Source extract:

++++

Comment # 7 on bug 1143 from
(In reply to comment #6)
> Henceforth, the "release model" consists of
> a tag on the tree, wherefrom anyone can generate a tarball:

OK, that's a promising development.

The tag name chosen is a bit unfortunate - almost had downloadable source
tarballs "for free" from github ...

https://github.com/performancecopilot/pcp-webjs/releases

... but because the tag name doesn't follow convention, this falls in a bit of
a heap.  The tarball is now "pcp-webjs-pcp-webjs-x.y.z.tar.gz" and inside it
has the same incorrect path prefix.

I'm punting that it didn't follow convention because you wanted to duplicate an
existing PCP release number instead of starting one for pcp-webjs (seems odd to
me, but whatever floats your boat) - and the problem then became your way of
forcing all this code to live in the pcpfans.git tree alongside pcp branches?

That tree already has a "3.11.2" tag from upstream pcp, so you had to go with
"pcp-webjs-3.11.2" - is that right?  Looks like you might be trying to
shoe-horn too much into pcpfans.git, if that's indeed the case, and perhaps a
pcp-webjs.git would simplify things on sourceware.

> It has exactly the same amount of documentation in the release
> tarballs as vector does: zero.

There's several different documentation needs here.  One specific kind of
missing doc (that I've asked for in the past) is a description of rebuilding
the components from their upstream sources.

It would also be good to have a top-level README that describes why the project
exists, its goals, and so on too - that would explain to the casual observer
how to setup and use these tools, and also give a developer a head start if
they wanted to hack on it (esp. since alot of it is "compiled" _javascript_ code
that has git-commit'd AIUI).

++++

Material shown:
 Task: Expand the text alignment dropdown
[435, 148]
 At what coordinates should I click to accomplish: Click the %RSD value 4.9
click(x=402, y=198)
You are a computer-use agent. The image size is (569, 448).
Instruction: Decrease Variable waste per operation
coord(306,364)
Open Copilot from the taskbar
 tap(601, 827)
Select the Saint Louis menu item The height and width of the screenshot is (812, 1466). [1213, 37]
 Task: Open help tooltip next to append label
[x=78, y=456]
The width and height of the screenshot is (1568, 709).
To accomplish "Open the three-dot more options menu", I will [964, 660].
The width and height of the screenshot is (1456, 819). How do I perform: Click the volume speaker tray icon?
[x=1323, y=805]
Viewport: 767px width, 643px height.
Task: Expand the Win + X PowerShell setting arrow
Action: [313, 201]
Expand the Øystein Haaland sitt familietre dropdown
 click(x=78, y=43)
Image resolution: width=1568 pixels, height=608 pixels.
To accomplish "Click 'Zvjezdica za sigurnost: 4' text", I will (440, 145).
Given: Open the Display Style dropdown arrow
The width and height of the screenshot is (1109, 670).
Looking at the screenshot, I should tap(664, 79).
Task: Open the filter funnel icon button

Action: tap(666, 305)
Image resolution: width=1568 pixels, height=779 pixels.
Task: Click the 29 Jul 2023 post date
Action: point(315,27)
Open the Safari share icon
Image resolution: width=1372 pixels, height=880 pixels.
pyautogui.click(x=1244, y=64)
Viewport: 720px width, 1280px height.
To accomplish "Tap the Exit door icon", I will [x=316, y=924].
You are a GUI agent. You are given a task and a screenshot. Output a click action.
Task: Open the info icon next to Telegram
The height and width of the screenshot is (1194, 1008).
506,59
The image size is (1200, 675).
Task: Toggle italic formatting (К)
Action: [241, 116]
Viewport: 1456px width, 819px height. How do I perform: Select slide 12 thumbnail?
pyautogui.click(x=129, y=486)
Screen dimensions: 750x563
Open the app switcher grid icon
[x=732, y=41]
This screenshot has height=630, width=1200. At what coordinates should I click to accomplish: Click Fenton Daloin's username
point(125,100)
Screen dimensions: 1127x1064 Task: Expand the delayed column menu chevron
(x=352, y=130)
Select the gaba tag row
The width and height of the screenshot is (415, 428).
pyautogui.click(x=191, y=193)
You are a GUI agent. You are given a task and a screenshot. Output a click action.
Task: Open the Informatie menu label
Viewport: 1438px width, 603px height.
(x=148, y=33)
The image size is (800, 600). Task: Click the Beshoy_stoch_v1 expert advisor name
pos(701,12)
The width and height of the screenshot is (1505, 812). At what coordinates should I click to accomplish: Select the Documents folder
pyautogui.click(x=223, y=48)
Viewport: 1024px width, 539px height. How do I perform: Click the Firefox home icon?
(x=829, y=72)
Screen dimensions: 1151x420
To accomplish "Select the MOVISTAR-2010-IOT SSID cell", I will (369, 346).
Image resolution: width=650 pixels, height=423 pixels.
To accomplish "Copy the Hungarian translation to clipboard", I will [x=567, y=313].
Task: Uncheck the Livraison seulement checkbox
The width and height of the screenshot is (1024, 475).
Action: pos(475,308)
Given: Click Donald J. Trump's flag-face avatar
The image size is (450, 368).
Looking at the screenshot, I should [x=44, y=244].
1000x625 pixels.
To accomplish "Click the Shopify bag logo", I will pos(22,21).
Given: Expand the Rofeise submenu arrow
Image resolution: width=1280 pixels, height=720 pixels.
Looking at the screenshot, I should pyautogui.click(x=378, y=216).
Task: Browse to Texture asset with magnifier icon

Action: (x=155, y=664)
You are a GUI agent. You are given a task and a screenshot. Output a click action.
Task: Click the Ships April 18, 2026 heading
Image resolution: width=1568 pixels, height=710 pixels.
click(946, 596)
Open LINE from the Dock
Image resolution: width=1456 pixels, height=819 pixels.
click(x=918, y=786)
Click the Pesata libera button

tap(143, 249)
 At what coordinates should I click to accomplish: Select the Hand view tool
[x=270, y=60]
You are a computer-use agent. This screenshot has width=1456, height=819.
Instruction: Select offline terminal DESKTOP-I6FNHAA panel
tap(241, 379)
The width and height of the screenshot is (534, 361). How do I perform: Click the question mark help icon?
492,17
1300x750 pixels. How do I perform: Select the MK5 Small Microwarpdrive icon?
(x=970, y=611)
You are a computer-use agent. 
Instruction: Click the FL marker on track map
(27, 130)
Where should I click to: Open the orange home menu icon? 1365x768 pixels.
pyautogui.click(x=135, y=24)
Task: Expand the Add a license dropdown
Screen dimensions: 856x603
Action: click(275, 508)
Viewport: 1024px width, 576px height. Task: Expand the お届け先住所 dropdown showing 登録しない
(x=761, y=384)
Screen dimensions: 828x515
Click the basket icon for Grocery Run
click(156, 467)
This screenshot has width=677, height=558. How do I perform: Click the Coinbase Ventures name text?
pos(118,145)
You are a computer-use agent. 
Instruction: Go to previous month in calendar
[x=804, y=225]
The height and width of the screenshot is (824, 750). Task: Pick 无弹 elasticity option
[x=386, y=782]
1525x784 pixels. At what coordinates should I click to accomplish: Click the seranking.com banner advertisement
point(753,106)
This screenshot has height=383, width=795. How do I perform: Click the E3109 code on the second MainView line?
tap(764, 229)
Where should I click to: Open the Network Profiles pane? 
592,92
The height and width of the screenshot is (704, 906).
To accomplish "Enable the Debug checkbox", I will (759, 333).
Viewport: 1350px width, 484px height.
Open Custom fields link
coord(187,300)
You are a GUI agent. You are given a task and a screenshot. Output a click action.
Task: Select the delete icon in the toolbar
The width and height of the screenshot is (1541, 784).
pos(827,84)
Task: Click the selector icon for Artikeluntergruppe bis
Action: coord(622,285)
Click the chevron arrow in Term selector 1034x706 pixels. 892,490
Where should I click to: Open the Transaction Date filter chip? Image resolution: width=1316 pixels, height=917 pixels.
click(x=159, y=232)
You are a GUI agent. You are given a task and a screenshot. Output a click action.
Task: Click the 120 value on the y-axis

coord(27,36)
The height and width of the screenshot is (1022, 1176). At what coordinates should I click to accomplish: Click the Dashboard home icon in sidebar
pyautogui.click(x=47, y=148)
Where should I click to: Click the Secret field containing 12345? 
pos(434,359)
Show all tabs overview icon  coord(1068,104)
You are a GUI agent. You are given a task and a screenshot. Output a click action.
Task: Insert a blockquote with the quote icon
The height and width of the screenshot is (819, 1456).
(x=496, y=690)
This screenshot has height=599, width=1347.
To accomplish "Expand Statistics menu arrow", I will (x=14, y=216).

++++

What the task requires:
Can you reproduce the bug comment between "There's several different" and "has git-commit'd AIUI).", inclusive, renaming "README" to "overview document"? The records stand apart from the bug comment.

Written reply:
There's several different documentation needs here.  One specific kind of
missing doc (that I've asked for in the past) is a description of rebuilding
the components from their upstream sources.

It would also be good to have a top-level overview document that describes why the project
exists, its goals, and so on too - that would explain to the casual observer
how to setup and use these tools, and also give a developer a head start if
they wanted to hack on it (esp. since alot of it is "compiled" _javascript_ code
that has git-commit'd AIUI).